> Texte:
+ + + + +

D'ailleurs, toutes les recherches sur le sujet le confirment: la présence du père a des effets bénéfiques sur l'enfant. Même chez les nourrissons, à un âge où ils ont drôlement plus besoin d'une tétée que de guili-guili, les pères ont quelque chose à apporter.

Le père est efficace lorsque vient le temps de pousser le petit hors du nid. C'est en grande partie sous ses "Vas-y, t'es capable!" que l'enfant outrepasse ses limites, gagne de la confiance en lui-même et s'initie au monde extérieur.

Grâce aux jeux physiques et aux trois milliards de niaiseries qu'il peut dispenser dans l'objectif de faire rire sa progéniture, le père déstabilise l'enfant et, ce faisant, l'aide à s'adapter à la nouveauté.

En résumé, des pères présents, ça fait des enfants forts. Personne ne conteste plus ce fait moult fois démontré.

On se réjouit d'ailleurs que le "nouveau père" n'ait plus grand-chose à voir avec le père classique des années 60. Louez-vous un film québécois, vous en aurez des exemples à la tonne: des pères bourrus, étrangers pour leurs enfants, qui partagent leur emploi du temps entre la shop, leur garage et la brasserie.

Ce vieux modèle du père absent, qui a tant fait pour l'industrie de la psychothérapie, est en voie de disparition et c'est très bien ainsi.

Les pères modernes ont des blondes qui travaillent, savent préparer un pâté chinois et changer une couche. Ils sont aussi plus engagés dans la vie de leur enfant.

+ + + + +

> Entrées de données:
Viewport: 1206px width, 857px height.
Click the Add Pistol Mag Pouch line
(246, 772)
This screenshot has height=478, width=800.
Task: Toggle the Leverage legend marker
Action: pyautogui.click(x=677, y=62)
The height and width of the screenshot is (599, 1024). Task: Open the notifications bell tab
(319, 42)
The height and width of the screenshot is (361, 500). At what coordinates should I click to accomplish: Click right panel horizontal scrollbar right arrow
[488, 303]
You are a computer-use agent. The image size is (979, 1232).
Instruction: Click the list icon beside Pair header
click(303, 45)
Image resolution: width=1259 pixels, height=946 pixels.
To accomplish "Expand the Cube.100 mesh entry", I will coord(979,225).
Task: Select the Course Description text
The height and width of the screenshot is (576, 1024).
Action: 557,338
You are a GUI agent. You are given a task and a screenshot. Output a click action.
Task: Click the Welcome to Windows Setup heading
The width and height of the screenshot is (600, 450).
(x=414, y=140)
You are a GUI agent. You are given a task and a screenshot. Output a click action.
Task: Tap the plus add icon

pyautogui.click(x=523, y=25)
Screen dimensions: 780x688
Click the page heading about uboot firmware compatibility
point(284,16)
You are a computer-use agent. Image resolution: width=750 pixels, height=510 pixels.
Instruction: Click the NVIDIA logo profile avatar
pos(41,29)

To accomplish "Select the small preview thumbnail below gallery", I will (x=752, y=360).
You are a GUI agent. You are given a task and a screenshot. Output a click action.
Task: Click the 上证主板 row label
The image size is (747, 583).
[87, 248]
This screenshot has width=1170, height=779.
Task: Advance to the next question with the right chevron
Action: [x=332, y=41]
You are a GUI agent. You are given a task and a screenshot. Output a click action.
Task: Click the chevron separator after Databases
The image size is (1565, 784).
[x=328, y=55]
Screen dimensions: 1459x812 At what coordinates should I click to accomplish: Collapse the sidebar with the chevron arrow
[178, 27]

+ + + + +

> Problème posé 1: Recopiez à l'identique le passage du texte sur le rôle du père qui commence à "Grâce aux jeux" et se termine à "à la nouveauté.".
> Problème posé 2: Selon le texte sur le rôle du père, entre quels lieux le père classique des années 60 partage-t-il son emploi du temps ? Énumérez-les tous.

> Réponse complète 1:
Grâce aux jeux physiques et aux trois milliards de niaiseries qu'il peut dispenser dans l'objectif de faire rire sa progéniture, le père déstabilise l'enfant et, ce faisant, l'aide à s'adapter à la nouveauté.

> Réponse complète 2:
- la shop
- leur garage
- la brasserie